Founded by Sarah Carpenter and Penny Hood in 1979 in Farmington, GrandyOats (the founders' play on 'grandiose') was a small operation, says Peirce.

Peirce discovered the company in 1997. He was raised in Scarborough, graduated from the University of New Hampshire's hospitality management program and eventually landed back in Maine to open a vegetarian bakery and café in Bridgton. He was looking for a wholesale granola supplier when a friend recommended GrandyOats. Peirce met with Carpenter and Hood, learned their system and, within six weeks, bought the company.

GrandyOats benefitted then and continues to benefit from the original owners' relationship with Bread & Circus, which had stores in Massachusetts and Rhode Island and was at one time the largest natural food retailer in the Northeast. Whole Foods Market acquired Bread & Circus in 1992, but continues to rely on GrandyOats as a supplier.

“As Whole Foods grew, we grew,” Peirce says. “That was the biggest asset of GrandyOats when I purchased it. [Carpenter and Hood] had been selling to Bread & Circus since Bread & Circus opened. Because of that, we've been selling to stores in Boston for 35 years. They have the same classic granola in their bulk bins today that they did then.”

In 1998, Peirce reconnected with a friend from college, Aaron Anker, who also graduated from the hospitality program. Anker was working in sales and marketing with Portland-based Fresh Samantha, an organic juice company later acquired by Odwalla. They ran into each other at a concert in Portland and decided to join forces.
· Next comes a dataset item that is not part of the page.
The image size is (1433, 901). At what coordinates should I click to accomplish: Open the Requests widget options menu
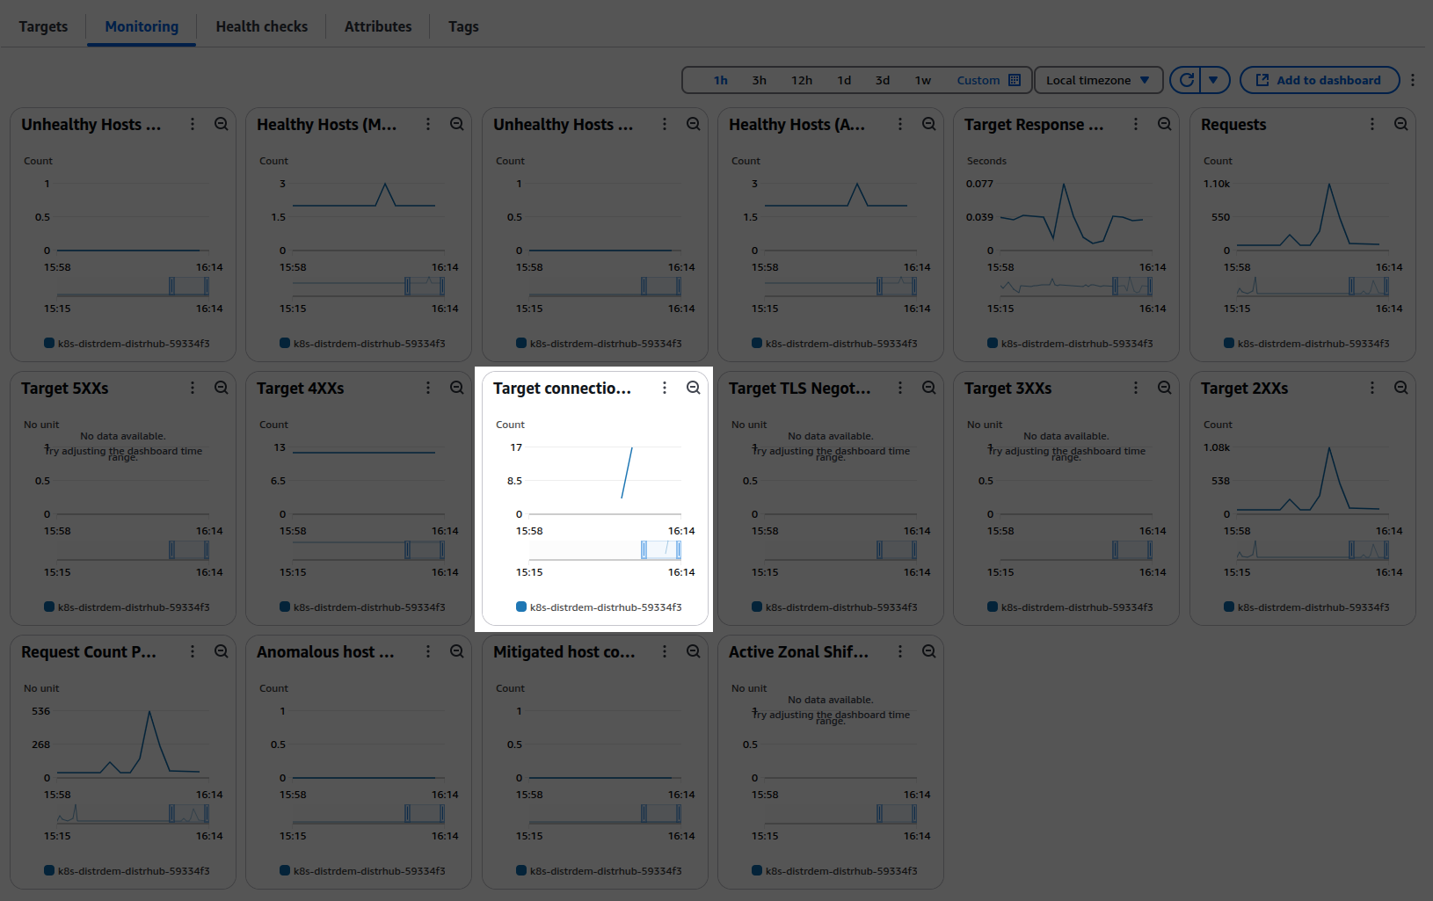click(1371, 124)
They gave themselves tongue-in-cheek corporate titles: Peirce, as “head honcho,” and Anker as “chief granola officer.'

“There was symmetry in the sense that he had the organizational capacity to run the facility and I had the sales and marketing mind,” says Anker. “He was already established in Whole Foods and had started conversations with Hannaford, so it was easy for me to build on.”
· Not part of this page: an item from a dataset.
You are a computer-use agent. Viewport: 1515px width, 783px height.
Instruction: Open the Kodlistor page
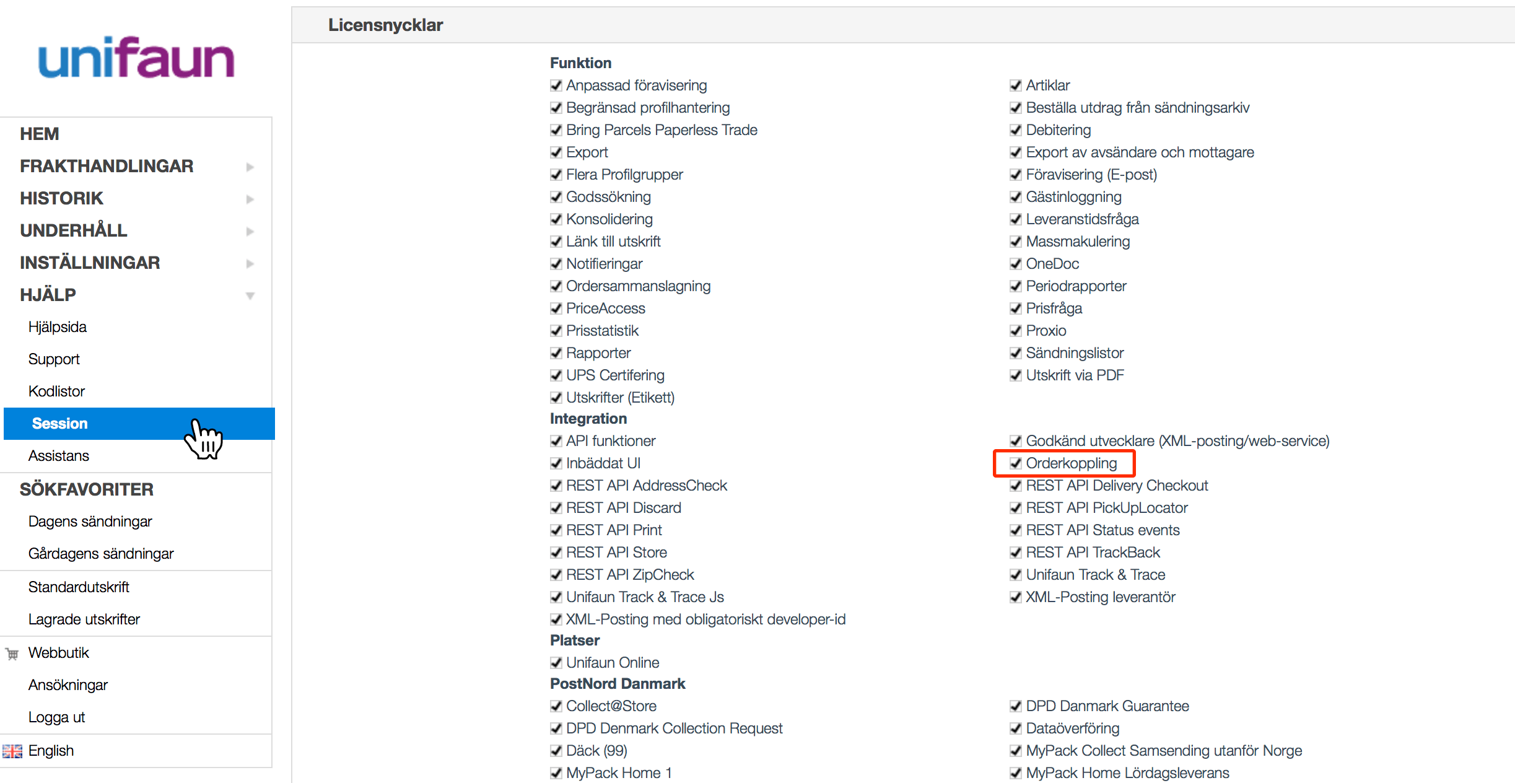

Today, GrandyOats products are in in 200 Whole Foods stores, as well as Hannaford and other supermarkets.

In addition to granola, GrandyOats sells trail mixes, roasted nuts and hot cereals. Products are sold in bulk bins and pre-packaged.

GrandyOats has also developed food service clients such as universities and restaurants. And it continues to service small customers.
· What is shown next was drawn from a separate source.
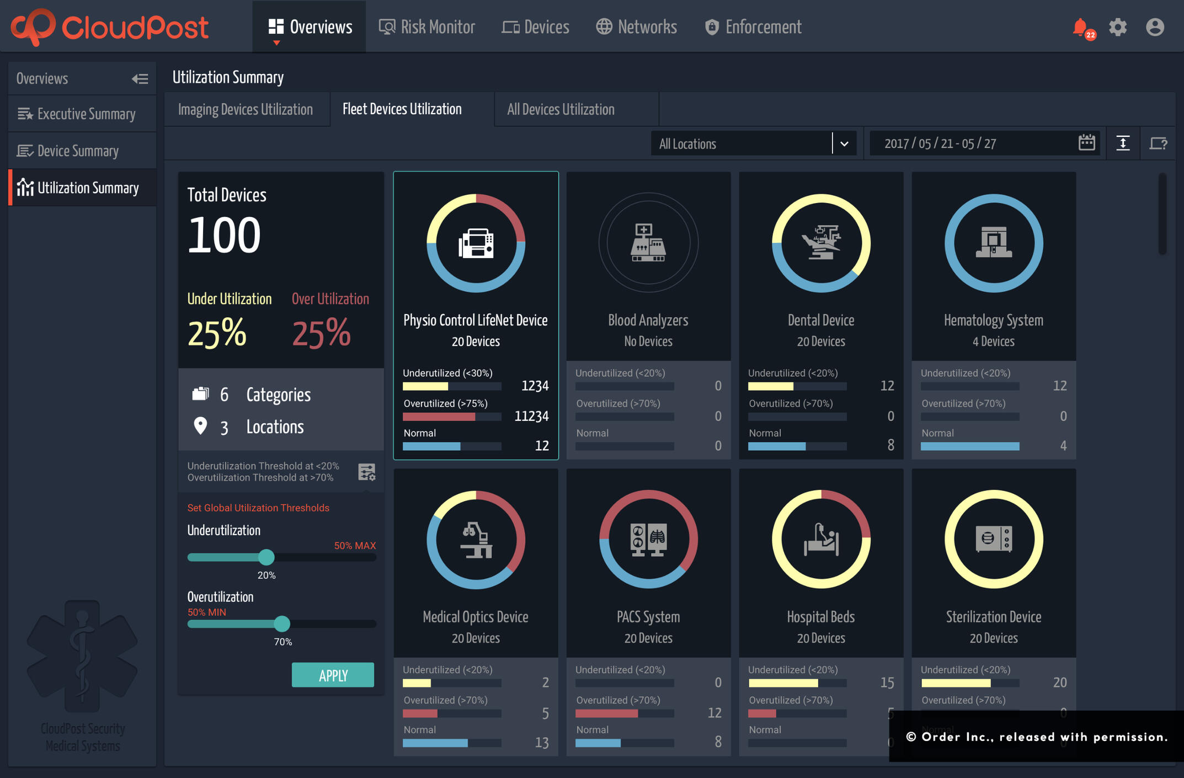Switch to All Devices Utilization tab
The image size is (1184, 778).
(561, 109)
“That's one of the things that sets us apart,” says Peirce. “We work with large distributors, but we also deal directly with small accounts. We're pretty flexible because that's the way we've always done it. We still make the product the same way, in the same batch size that's always been done. We just make more batches. So the product integrity is always intact. We're not a big machine in a big factory, even though we put out a lot of material. We just employ more people.”

GrandyOats sweetens its products with honey, maple syrup, agave syrup or fruit juice. The company never uses products that contain antibiotics, synthetic hormones, toxic pesticides or GMOs. It was certified organic in 2004 and non-GMO in 2014.

“People who know what they're looking for, if they read a label, they say, 'This is the real deal,'” Peirce says.

In 2013, Peirce and Anker realized they had outgrown their 6,500-square-foot barn in Brownfield.

“We've been out of space for a while, yet still managed to keep growing 25% to 30% a year,” says Peirce. “We're putting out at least 30 times the product than when we started.”

By mid-November, they should be relocated to the 10,600-square-foot former Hiram Elementary School, about 15 minutes from the current site. Constructed in 1979, the school was vacated in 2009 during Maine's school consolidation. They built an additional 2,000-square-foot warehouse and installed a custom-designed solar system on the grounds, consisting of 288 photovoltaic modules, to generate more than 95,000 kilowatt hours and power 100% of the company's energy needs, powering ovens, computers, fork lifts, lights, heating and cooling. It's expected to offset over 145,000 pounds of greenhouse gas emissions each year. The owners say this will make GrandyOats the first net zero food production facility in New England.

They'll continue to hire sales people and the production team will continue to grow, Peirce says.

“The staff grows no matter what, because we're growing,” he adds.